Suppose an array sorted in ascending order is rotated at some pivot unknown to you beforehand. (i.e., `[1, 4, 6, 8, 11, 13, 15]` might become `[8, 11, 13, 15, 1, 4, 6]`).

You are given a target value to search. If found in the array return its index, otherwise return -1.

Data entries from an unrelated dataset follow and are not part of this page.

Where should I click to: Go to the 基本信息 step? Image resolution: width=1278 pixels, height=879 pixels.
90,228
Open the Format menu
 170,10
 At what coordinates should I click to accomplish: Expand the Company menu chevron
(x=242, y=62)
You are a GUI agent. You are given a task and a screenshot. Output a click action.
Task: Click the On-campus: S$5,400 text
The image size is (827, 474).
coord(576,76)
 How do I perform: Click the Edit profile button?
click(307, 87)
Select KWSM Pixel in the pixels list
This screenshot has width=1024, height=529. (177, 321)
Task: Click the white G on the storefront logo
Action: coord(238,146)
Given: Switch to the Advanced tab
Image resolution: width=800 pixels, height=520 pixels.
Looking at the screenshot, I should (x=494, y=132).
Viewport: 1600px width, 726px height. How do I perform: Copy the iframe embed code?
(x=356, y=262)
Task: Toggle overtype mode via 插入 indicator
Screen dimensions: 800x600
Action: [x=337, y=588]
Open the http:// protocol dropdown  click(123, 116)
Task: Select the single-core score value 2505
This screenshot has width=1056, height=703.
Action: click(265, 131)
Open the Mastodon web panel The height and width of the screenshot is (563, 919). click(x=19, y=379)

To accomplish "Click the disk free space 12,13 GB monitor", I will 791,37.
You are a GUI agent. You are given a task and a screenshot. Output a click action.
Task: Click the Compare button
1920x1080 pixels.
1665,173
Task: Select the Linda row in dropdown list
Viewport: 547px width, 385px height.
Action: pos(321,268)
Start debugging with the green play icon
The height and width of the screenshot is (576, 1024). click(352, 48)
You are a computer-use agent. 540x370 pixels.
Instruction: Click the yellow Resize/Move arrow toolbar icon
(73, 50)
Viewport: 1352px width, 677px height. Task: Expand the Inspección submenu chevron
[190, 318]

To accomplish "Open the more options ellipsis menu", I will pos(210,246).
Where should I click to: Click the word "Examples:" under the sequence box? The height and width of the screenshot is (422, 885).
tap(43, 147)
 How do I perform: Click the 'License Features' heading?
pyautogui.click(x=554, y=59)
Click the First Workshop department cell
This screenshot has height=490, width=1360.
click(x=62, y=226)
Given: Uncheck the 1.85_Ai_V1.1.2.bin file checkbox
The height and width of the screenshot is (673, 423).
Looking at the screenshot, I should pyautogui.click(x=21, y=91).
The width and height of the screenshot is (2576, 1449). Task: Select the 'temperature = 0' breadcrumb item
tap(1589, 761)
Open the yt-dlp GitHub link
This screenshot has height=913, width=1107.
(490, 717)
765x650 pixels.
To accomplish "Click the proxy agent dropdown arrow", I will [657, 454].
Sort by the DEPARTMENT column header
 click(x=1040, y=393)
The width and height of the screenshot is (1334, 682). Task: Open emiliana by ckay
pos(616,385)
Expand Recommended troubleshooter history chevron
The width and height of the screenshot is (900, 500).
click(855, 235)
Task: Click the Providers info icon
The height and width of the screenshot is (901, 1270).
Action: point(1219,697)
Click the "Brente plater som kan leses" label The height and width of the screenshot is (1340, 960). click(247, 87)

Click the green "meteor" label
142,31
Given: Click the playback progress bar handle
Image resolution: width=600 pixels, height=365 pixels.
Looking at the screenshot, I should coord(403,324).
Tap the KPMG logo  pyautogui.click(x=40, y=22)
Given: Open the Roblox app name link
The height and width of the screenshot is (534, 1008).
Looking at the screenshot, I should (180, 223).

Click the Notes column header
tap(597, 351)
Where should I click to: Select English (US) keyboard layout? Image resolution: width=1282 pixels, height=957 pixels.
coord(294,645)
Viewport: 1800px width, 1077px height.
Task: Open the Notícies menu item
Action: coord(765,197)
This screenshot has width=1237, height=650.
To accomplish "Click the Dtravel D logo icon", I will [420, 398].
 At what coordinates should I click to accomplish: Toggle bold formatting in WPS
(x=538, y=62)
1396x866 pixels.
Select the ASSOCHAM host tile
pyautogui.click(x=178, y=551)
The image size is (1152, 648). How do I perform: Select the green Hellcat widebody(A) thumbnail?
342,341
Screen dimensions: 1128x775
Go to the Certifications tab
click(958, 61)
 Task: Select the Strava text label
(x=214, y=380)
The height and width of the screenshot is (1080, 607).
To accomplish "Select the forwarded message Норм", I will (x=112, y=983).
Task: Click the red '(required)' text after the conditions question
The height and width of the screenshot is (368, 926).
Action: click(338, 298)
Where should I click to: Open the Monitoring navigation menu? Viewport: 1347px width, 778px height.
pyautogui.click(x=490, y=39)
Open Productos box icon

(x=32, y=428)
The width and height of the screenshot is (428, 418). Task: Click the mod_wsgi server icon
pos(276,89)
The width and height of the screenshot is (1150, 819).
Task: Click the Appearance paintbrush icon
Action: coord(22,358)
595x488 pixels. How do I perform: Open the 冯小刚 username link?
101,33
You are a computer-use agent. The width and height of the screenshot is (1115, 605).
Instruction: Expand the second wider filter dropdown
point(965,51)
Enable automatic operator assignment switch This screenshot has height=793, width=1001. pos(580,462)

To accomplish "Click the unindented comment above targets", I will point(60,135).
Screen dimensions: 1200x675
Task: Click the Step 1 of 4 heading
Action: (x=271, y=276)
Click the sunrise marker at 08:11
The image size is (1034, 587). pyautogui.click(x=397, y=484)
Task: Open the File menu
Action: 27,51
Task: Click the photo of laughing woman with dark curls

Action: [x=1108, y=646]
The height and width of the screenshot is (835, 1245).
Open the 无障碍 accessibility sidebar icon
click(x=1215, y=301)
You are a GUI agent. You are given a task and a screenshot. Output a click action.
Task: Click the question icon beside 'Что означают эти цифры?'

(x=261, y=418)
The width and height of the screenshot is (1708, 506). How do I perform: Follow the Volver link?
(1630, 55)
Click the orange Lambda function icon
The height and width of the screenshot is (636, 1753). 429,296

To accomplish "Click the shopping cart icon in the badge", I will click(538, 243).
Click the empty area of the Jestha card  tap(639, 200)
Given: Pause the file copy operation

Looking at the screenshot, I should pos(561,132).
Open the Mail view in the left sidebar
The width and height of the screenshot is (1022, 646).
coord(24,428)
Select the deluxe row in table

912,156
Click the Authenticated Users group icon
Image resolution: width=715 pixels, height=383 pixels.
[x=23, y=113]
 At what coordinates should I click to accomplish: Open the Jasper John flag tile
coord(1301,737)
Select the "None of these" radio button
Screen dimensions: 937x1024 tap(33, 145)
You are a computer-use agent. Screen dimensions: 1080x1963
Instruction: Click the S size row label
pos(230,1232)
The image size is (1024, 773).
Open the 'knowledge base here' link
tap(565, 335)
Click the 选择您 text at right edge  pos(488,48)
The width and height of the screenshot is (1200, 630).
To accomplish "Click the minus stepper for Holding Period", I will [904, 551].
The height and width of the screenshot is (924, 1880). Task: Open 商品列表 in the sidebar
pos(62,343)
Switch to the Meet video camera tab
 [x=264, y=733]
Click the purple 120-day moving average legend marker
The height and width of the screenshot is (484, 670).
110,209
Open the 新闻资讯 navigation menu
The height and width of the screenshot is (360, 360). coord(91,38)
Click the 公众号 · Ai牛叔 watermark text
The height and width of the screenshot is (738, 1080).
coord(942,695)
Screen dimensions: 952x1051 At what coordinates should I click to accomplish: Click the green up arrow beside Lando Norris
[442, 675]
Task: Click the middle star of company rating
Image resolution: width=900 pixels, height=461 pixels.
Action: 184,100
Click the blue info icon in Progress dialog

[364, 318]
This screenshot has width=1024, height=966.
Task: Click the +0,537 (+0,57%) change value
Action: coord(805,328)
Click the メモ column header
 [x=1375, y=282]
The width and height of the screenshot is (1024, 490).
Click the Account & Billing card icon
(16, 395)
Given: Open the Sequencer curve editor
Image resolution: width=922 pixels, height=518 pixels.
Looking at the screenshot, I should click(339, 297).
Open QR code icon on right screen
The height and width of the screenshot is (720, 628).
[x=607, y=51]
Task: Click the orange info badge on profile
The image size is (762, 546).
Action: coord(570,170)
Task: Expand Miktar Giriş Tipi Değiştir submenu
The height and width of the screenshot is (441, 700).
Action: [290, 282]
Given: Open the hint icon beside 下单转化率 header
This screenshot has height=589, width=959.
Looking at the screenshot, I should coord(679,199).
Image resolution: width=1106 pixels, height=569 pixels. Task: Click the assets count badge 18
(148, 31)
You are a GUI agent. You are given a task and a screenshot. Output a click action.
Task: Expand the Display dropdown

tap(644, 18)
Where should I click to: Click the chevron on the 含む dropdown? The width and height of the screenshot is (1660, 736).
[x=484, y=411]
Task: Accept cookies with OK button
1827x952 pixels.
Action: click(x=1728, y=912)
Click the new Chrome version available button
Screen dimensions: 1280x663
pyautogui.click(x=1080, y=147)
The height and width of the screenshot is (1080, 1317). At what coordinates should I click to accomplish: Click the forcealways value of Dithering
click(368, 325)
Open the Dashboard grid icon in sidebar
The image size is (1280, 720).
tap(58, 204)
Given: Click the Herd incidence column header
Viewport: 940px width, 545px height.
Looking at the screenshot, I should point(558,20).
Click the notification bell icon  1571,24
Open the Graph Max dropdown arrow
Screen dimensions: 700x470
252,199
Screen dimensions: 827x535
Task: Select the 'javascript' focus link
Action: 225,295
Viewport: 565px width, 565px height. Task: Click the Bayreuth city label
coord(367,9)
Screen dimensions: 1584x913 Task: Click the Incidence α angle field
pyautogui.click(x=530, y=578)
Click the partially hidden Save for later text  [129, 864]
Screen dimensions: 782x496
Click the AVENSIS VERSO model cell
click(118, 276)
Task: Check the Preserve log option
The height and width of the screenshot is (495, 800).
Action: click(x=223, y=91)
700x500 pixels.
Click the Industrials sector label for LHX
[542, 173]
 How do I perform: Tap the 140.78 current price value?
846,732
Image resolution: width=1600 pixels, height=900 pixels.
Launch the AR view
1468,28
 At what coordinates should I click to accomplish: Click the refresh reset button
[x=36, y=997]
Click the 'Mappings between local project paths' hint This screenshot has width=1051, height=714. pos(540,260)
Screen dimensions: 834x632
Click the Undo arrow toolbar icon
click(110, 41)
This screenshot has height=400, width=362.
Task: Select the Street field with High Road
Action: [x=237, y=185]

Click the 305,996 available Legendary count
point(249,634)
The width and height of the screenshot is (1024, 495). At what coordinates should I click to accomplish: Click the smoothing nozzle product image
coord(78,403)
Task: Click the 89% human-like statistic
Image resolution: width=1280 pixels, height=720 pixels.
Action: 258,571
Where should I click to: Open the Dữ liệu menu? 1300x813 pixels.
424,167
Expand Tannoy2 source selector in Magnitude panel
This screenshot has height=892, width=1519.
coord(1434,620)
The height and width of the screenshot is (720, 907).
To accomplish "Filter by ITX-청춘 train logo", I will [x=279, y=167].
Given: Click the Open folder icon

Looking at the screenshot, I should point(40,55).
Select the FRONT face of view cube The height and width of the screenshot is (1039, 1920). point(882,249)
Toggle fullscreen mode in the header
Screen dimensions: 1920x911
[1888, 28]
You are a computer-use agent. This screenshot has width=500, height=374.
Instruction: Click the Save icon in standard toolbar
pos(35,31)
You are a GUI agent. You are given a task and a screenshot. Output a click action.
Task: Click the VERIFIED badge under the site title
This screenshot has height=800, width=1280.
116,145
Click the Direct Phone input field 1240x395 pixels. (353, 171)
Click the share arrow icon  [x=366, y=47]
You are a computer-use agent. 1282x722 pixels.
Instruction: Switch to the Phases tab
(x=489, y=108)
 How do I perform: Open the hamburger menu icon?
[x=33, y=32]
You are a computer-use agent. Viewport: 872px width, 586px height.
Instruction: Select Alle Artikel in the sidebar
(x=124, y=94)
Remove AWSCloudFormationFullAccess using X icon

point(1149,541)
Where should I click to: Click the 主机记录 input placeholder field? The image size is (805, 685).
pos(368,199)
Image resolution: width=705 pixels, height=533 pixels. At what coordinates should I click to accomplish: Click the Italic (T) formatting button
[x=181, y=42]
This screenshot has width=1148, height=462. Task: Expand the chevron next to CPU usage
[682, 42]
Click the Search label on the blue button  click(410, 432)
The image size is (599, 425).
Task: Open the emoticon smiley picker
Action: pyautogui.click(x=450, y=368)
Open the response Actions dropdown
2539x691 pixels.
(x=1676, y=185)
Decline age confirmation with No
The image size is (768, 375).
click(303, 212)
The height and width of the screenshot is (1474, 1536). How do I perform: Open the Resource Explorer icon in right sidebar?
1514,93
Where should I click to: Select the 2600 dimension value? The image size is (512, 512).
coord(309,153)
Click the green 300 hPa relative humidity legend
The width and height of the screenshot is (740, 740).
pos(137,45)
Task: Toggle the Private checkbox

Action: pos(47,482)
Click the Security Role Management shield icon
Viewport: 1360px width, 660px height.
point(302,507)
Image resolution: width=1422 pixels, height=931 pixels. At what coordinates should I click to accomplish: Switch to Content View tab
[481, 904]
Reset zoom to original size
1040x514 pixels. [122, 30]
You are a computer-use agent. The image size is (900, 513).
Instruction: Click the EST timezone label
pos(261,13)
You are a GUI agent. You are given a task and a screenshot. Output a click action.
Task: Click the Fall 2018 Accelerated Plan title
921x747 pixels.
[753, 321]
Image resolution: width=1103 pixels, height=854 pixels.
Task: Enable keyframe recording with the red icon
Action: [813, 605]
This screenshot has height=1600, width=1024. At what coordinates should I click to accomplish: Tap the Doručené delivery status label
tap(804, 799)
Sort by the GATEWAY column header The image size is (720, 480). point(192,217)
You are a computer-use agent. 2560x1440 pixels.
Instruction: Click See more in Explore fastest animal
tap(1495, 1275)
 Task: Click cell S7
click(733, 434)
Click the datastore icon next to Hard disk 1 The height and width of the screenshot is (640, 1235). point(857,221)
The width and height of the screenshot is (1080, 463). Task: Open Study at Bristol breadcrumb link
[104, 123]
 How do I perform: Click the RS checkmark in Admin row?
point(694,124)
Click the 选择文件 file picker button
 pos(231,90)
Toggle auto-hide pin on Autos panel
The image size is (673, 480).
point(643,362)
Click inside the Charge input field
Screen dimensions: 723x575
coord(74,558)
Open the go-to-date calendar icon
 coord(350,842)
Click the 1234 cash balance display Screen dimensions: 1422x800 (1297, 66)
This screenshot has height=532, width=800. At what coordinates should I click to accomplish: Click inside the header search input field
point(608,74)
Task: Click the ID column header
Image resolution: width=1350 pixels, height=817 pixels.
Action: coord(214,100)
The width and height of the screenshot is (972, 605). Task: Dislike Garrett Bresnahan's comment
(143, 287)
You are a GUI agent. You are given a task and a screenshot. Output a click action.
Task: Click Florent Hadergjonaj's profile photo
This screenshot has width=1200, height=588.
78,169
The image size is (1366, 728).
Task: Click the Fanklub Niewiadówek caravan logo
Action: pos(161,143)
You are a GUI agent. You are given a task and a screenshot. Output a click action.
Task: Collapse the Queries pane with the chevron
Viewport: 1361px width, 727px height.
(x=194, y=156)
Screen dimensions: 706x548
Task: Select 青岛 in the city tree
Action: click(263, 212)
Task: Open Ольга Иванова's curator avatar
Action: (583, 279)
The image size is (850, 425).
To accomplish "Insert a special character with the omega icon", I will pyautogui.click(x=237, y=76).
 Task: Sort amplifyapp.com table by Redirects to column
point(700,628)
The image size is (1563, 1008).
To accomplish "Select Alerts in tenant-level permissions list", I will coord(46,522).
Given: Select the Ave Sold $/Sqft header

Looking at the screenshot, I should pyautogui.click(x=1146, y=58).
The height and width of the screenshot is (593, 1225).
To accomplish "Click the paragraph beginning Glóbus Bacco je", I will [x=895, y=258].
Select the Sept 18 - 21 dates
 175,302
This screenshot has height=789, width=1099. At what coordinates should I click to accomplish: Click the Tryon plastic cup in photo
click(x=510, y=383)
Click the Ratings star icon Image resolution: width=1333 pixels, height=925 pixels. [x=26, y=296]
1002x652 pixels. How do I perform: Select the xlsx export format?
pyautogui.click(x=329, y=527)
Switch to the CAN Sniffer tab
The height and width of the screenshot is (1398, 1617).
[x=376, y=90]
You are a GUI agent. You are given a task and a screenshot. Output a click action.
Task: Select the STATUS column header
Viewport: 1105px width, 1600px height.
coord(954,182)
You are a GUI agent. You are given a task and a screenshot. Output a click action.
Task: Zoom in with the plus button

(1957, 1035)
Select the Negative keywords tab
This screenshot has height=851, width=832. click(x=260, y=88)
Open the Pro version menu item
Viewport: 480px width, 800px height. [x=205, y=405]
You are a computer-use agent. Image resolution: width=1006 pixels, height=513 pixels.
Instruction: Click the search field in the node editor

You may assume no duplicate exists in the array. Your algorithm’s runtime complexity must be in the order of O(log n).

Example 1:

``````Input: nums = [8, 11, 13, 15, 1, 4, 6], target = 1
Output: 4
``````

Example 2:

``````Input: nums = [1, 4, 6, 8, 11, 13, 15], target = 3
Output: -1
``````

## Rotated Sorted array search solution in Java

We can apply binary search to find the element in the array in `O(log(n))` time complexity. Following is the solution to the problem with comments for clarity:

``````class RotatedSortedArraySearch {
private static int search(int[] nums, int target) {
int left = 0;
int right = nums.length-1;

while(left <= right) {
int mid = (left+right)/2;
if(target == nums[mid]) {
return mid;
}

if(nums[left] <= nums[mid]) { // left part is sorted
if(target >= nums[left] && target < nums[mid]) {
// target lies between left and mid index
right = mid-1;
} else {
left = mid+1;
}
} else { // right part is sorted
if(target > nums[mid] && target <= nums[right]) {
// target lies between mid and right index
left = mid+1;
} else {
right = mid-1;
}
}
}

return -1;
}

public static void main(String[] args) {
int[] nums = {8, 11, 13, 15, 1, 4, 6};
int target = 1;

System.out.println(search(nums, target));
}
}
``````
``````# Output
\$ javac RotatedSortedArraySearch.java
\$ java RotatedSortedArraySearch
4
``````